Material provided:
════

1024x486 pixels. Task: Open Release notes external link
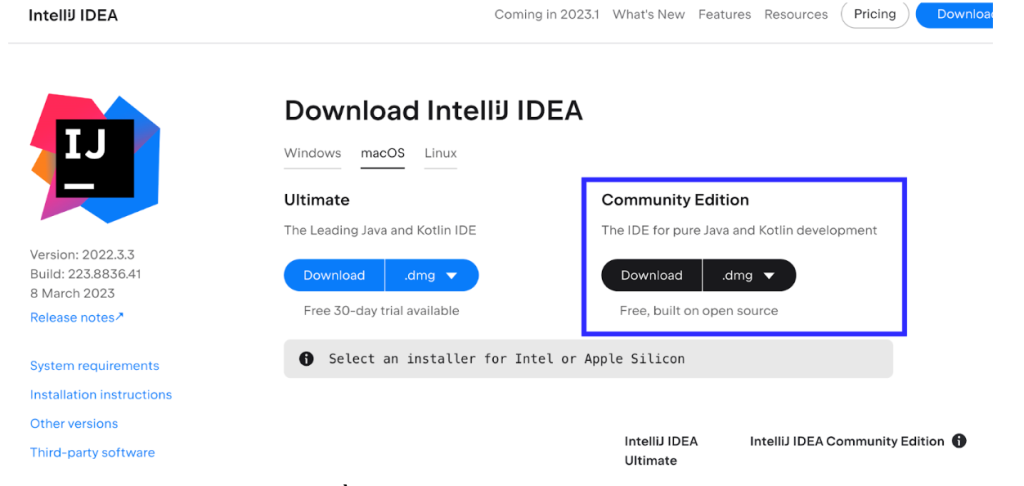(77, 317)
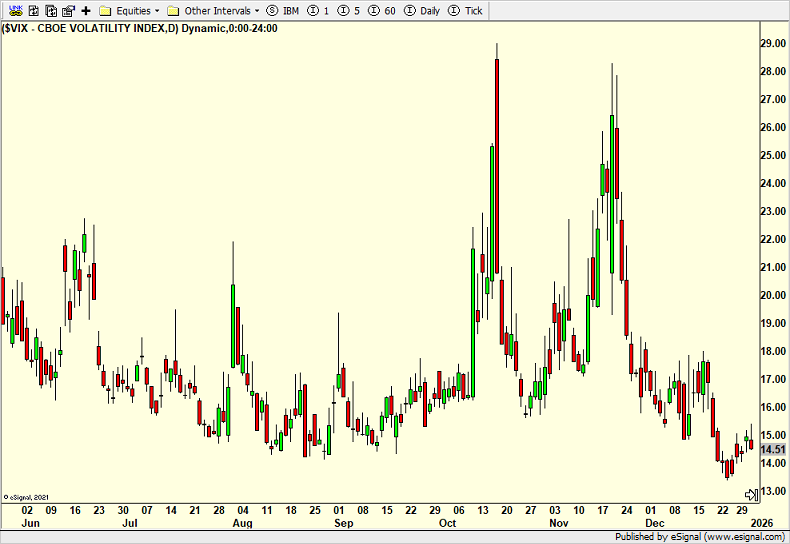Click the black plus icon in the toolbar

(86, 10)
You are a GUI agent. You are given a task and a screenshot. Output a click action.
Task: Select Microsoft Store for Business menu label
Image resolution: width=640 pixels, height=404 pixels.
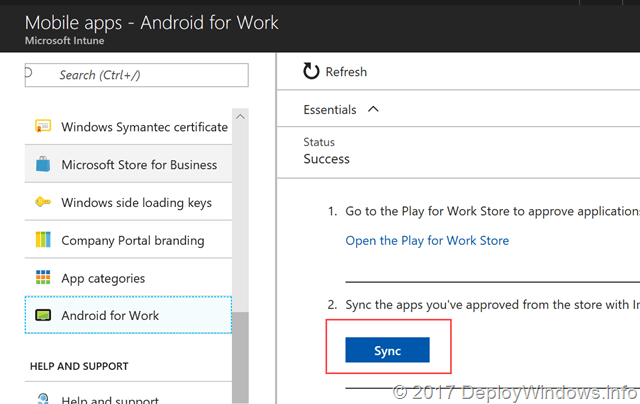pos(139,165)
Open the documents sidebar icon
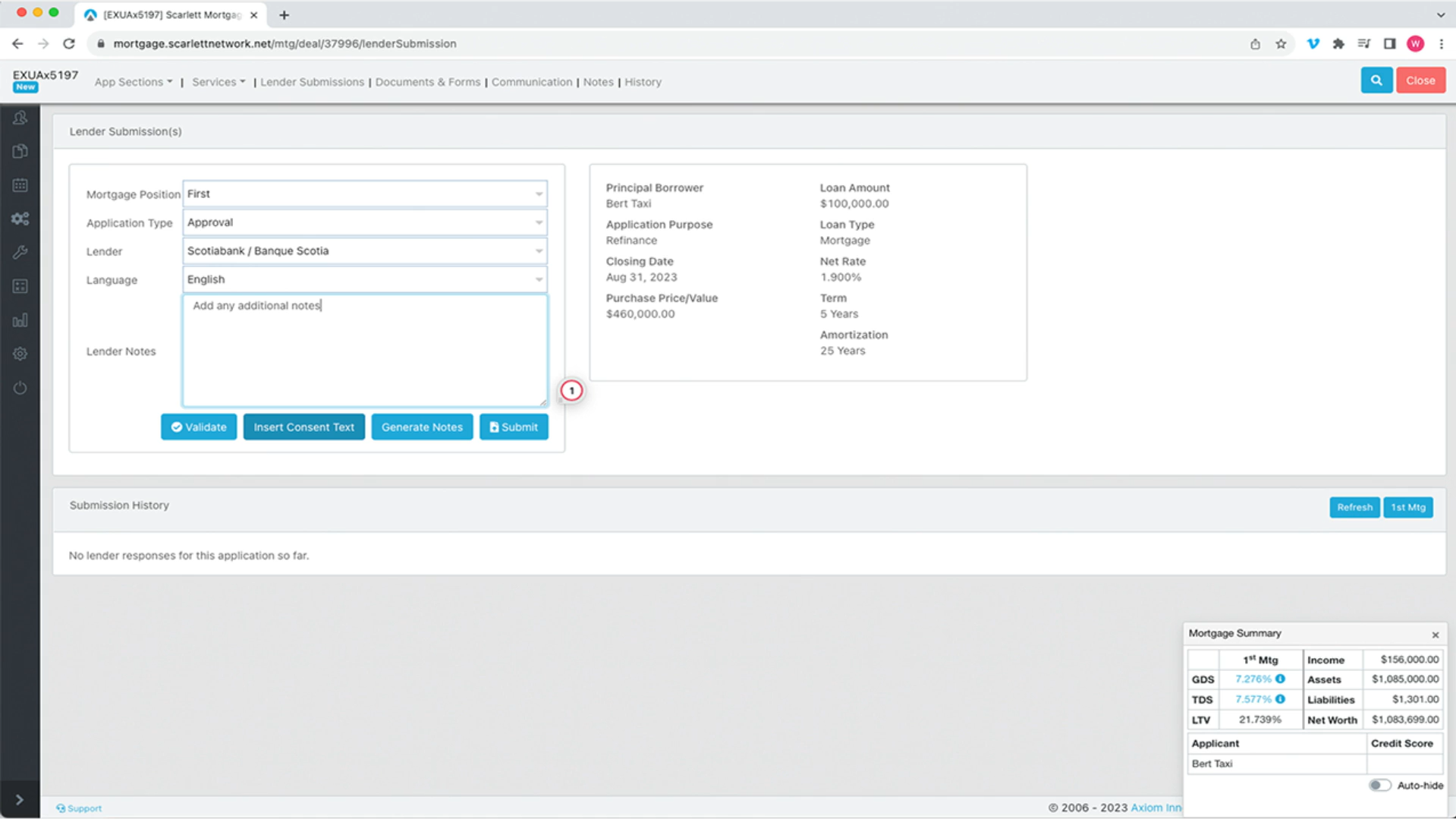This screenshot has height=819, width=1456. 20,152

════

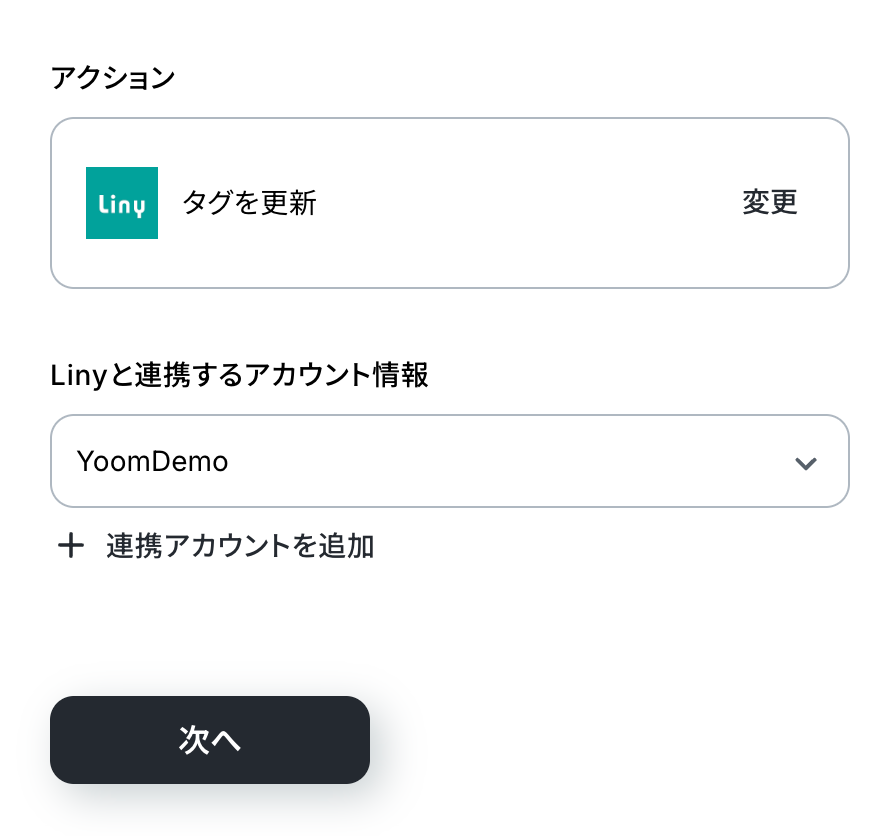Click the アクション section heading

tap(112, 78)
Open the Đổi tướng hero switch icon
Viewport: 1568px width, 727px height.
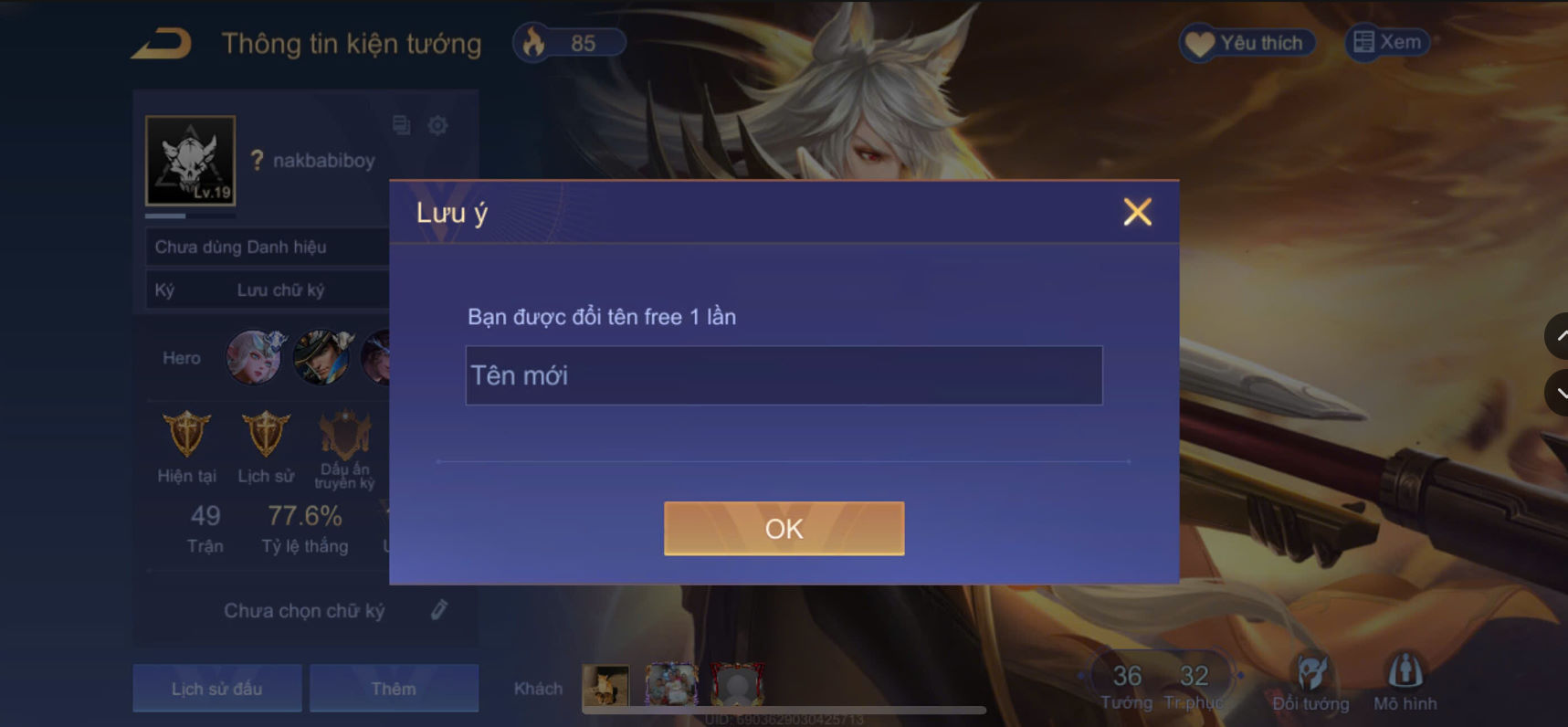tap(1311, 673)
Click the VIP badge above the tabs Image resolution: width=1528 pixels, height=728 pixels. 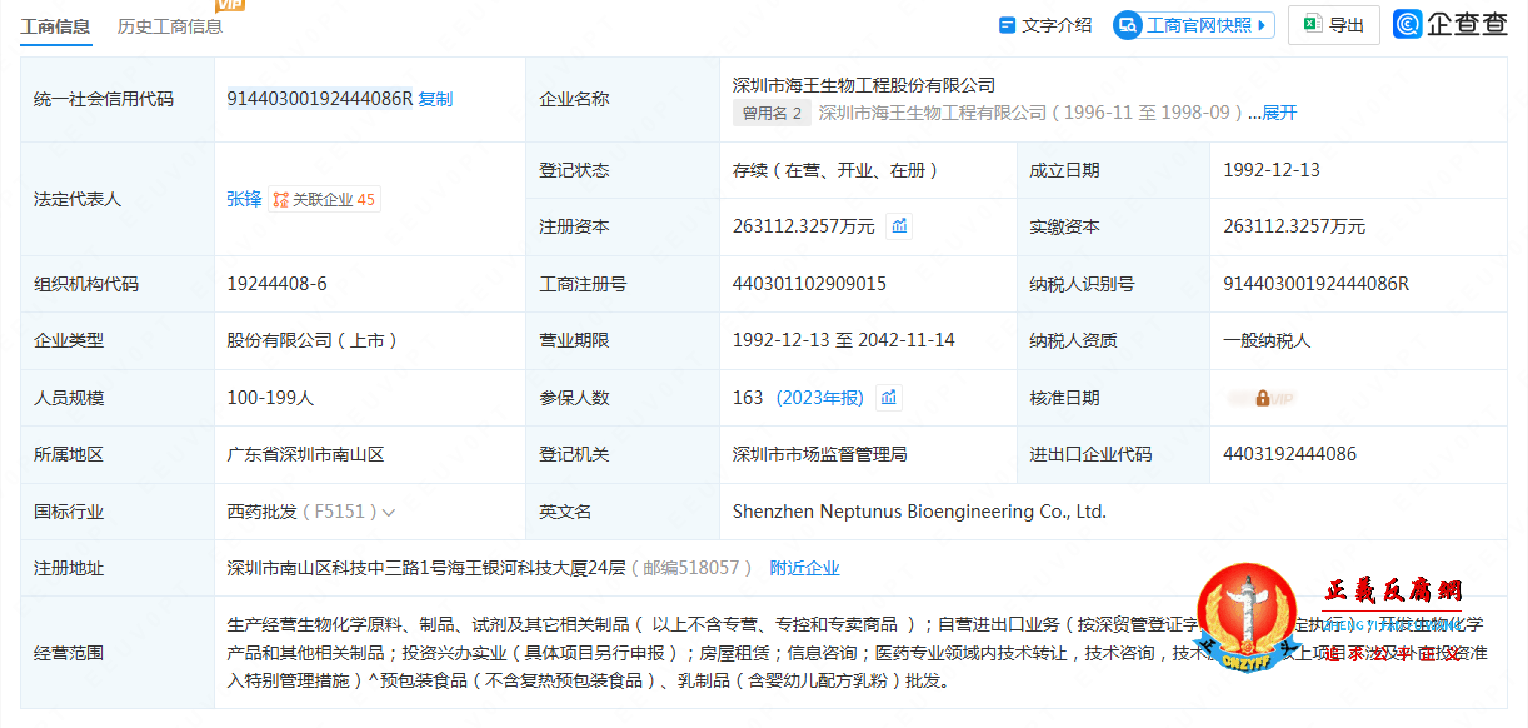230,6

════

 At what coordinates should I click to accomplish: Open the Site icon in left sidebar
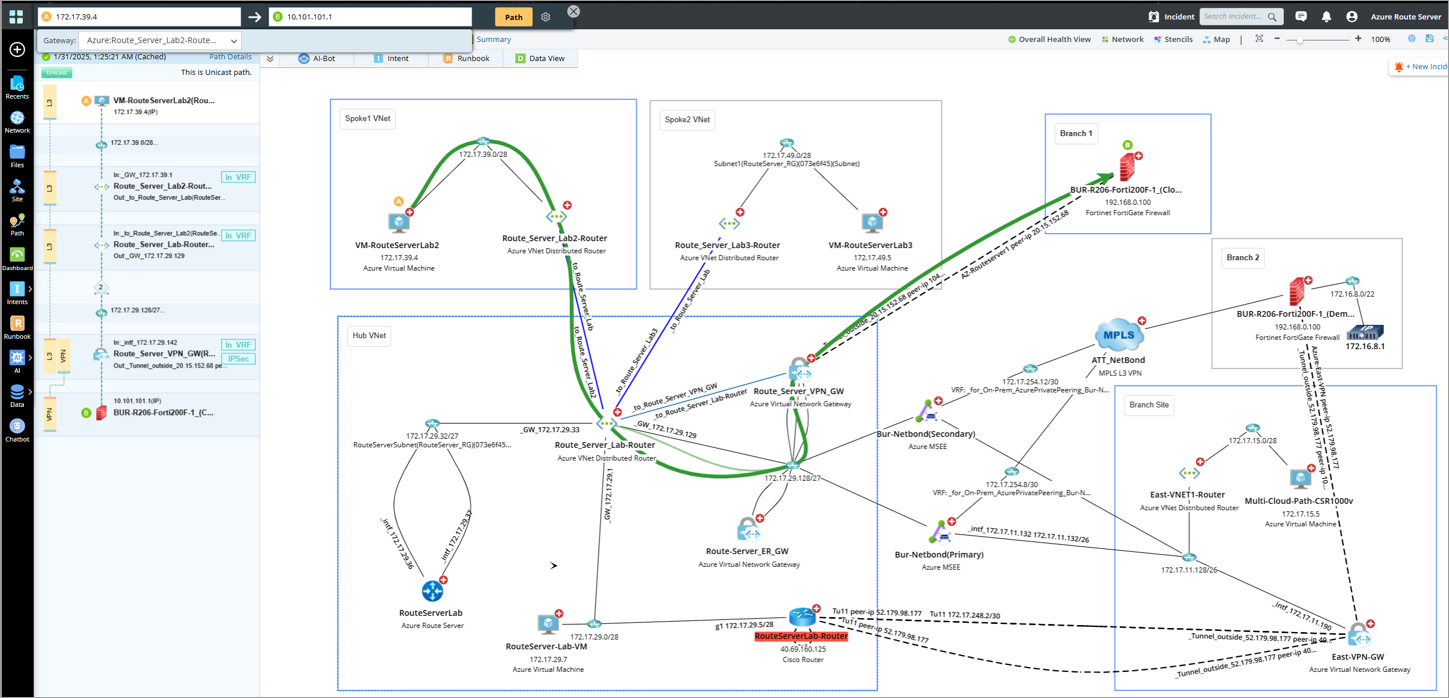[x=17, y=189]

════

Work task: Would you print exactly the lines in the listing above, from the line bearing "1024x486 pixels. Task: Open" through the line bearing "Task: Select Microsoft", leaving out all pictures?

Response to the exercise:
1024x486 pixels. Task: Open Release notes external link
(77, 317)
Click the black plus icon in the toolbar

(86, 10)
You are a GUI agent. You are given a task and a screenshot. Output a click action.
Task: Select Microsoft Store for Business menu label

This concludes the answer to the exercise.